Seiner Meinung nach bedarf es grundlegender Kenntnisse, damit Integration gelingen kann. Dazu sei vor allem die „Förderung gesellschaftlicher Interaktivität“ erforderlich. Wichtig sei es, den Dialog und gleichzeitig die politische Bildung zu stärken.

Rund 50 Zuhörer aus den Flüchtlingsunterkünften der Stadt, überwiegend Syrer, aber auch Iraker und Libanesen, waren in das Pfarrheim Sankt Mariae Heimsuchung gekommen. Taam, gebürtiger Libanese und mit seinen Eltern während des Bürgerkriegs aus seiner Heimat geflohen, zeigte den Flüchtlingen die für sie unbekannten Strukturen unserer föderalen Demokratie auf und was es heißt, hier zu leben. Unter den Stichworten Individualrechte und Selbstentfaltung erläuterte er, „was hier geht und was nicht“, aber auch was „unverhandelbar“ ist. Er nannte beispielsweise die Gleichberechtigung von Frau und Mann oder die Religionsfreiheit. Die sei zwar garantiert, bedeute aber nicht, anderen Menschen seine Religion aufzwingen zu können. Hier gelte wie in allen Bereichen der pluralistischen Gesellschaft, dass man „Widersprüche ertragen“ müsse und Toleranz gefordert sei.

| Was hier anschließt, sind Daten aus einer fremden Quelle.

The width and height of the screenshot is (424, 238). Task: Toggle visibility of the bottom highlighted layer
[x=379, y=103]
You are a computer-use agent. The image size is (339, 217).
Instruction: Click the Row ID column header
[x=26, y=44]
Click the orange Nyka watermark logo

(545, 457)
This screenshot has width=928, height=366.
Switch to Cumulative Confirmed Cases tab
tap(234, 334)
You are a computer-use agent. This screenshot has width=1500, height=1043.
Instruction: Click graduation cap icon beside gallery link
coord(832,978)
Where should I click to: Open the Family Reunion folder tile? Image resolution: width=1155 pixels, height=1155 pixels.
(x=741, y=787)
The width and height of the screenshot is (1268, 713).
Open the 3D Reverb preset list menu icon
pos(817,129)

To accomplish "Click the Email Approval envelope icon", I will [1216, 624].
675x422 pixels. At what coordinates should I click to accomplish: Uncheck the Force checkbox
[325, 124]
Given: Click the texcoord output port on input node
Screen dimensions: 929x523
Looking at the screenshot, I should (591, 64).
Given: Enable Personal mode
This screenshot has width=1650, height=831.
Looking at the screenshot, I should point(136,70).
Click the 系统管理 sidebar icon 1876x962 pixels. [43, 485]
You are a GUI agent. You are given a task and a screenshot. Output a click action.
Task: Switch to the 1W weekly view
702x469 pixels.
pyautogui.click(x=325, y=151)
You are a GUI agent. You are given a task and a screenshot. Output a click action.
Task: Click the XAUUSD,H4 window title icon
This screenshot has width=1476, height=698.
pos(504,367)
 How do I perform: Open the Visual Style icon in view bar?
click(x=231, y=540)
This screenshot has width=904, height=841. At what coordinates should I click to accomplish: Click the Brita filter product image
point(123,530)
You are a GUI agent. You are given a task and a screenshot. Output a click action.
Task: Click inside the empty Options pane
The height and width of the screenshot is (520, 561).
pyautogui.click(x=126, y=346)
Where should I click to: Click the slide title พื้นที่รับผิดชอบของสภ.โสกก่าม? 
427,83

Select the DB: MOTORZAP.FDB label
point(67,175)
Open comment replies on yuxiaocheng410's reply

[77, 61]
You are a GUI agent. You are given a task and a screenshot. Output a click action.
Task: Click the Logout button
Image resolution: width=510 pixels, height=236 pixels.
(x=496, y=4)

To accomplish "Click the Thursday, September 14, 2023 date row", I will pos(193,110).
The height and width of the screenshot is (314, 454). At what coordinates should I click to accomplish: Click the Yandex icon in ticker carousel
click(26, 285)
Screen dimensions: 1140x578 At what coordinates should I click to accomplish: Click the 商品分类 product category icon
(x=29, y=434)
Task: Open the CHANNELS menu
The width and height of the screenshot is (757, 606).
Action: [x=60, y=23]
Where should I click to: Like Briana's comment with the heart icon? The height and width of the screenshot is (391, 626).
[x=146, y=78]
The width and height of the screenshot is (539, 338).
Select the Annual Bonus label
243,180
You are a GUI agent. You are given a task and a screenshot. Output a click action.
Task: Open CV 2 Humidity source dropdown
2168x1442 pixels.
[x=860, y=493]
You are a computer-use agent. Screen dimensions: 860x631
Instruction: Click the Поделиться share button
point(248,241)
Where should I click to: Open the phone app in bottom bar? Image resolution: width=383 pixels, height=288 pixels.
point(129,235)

„Man muss hinnehmen, dass andere anders leben, auch wenn man selbst nicht so leben möchte“, betonte Taam. Das Recht gelte umgekehrt ebenso. Bei aller Verschiedenheit sei es im Interesse einer erfolgreichen Integration wichtig, dass man miteinander auskomme und die gleichen Werte akzeptiere. In diesem Zusammenhang kritisierte er einige türkische Vereine, bei denen die eigene Kulturpflege mehr Gewicht habe, als Strukturen zur Integration zu schaffen. Erstaunlich war, dass auch viele der Flüchtlinge über diese Erfahrung berichteten. Obwohl sie erst seit kurzer Zeit in Deutschland leben, haben sie nach eigener Aussage bei Besuchen von Gebetshäusern den Eindruck gewonnen, dass die türkischen Mitbürger lieber unter sich blieben, statt den Kontakt zu Mitbürgern zu suchen. Taam warnte davor, Parallelgesellschaften entstehen zu lassen, wie es sie bereits gebe. Neuankömmlinge dürften nicht in die gleiche Situation kommen.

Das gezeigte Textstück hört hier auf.